La concurrence croissante dans le domaine du web3 a également un impact sur Ethereum. Avec des frais toujours élevés et un débit de transaction toujours faible, les « tueurs d’Ethereum » continuent de gagner du terrain, ce qui montre que le concept de web3 est toujours d’actualité.
Solana est désormais le concurrent le plus dangereux, attirant de nombreux projets web3 qui ont besoin d’une grande scalabilité. Avec 71 millions de transactions quotidiennes (non-votes), il bat Ethereum (1 million de transactions quotidiennes) haut la main. De plus, l’activité sur la chaîne augmentant rapidement, le scepticisme quant à la viabilité du modèle de Solana, où les frais sont peu élevés, commence à se dissiper. En effet, le total des frais de gaz quotidiens de Solana augmente régulièrement et pourrait même bientôt concurrencer celui d’Ethereum (source: Nansen).
Néanmoins, Ethereum reste le leader du DeFi (finance décentralisée), avec 104 milliards de dollars de valeur totale bloquée (TVL), soit 66 % de toutes les TVL. Binance Smart Chain (5,7 %) et Solana (5,5 %) continuent de développer leurs propres écosystèmes DeFi, mais ils sont encore beaucoup plus petits que celui d’Ethereum.

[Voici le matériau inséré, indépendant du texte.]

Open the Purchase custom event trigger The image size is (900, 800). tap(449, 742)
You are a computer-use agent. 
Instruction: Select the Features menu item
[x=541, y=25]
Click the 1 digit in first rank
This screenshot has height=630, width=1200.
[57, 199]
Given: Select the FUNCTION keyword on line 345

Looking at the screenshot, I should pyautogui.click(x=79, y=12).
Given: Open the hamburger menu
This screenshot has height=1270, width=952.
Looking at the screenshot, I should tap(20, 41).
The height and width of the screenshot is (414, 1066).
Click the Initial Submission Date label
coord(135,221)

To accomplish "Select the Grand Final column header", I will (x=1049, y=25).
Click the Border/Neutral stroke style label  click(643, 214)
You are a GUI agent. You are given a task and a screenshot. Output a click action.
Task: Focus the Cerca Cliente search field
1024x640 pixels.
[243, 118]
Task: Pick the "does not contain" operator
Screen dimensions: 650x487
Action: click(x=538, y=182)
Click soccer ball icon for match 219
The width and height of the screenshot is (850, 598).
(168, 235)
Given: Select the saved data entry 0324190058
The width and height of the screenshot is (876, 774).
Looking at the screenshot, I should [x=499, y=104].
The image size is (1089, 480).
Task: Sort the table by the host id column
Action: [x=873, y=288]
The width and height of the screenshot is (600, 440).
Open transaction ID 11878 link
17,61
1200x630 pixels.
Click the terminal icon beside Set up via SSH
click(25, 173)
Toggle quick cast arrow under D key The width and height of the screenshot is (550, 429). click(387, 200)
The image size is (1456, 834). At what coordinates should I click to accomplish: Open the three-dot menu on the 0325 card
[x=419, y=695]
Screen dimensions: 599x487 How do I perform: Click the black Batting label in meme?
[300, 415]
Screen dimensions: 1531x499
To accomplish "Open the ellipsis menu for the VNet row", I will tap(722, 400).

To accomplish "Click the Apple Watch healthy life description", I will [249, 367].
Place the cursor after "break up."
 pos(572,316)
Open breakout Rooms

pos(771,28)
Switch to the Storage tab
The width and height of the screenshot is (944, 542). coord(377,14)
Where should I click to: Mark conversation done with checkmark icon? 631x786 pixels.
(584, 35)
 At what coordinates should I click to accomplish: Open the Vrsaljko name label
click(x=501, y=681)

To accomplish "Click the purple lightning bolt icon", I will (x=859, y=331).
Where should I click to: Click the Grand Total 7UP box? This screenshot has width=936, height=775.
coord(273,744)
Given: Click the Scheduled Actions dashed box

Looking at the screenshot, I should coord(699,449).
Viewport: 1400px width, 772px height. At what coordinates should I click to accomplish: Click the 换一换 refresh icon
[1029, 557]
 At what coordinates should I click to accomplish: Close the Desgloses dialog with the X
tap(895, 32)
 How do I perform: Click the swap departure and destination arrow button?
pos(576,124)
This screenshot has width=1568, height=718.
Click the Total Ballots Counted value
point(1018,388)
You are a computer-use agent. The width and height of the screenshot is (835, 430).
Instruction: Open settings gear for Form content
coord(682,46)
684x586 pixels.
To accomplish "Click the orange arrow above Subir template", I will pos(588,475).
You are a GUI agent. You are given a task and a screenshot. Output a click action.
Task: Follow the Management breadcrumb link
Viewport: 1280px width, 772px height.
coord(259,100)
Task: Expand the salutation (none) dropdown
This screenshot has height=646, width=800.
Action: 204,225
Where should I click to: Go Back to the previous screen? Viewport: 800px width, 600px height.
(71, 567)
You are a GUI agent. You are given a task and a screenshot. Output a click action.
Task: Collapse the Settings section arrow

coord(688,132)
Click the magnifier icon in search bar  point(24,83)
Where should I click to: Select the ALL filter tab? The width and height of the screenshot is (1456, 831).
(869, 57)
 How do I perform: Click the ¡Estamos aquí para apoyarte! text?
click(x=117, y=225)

Dans l’ensemble, la position d’Ethereum est visiblement plus faible que lors des précédents cycles haussiers. La blockchain doit accélérer ses propres améliorations en matière de scalabilité sans trop compter sur les couches 2. Jusqu’à présent, les premiers tests de la technologie danksharding, qui augmenterait le débit des transactions d’Ethereum, sont prévus pour janvier 2024. Toutefois, il est probable qu’ils soient retardés, comme l’ont été presque toutes les autres mises à jour d’Ethereum. Dans cette attente, l’éther pourrait continuer à suivre la tendance haussière générale du marché des cryptomonnaies, mais avec une amplitude moindre.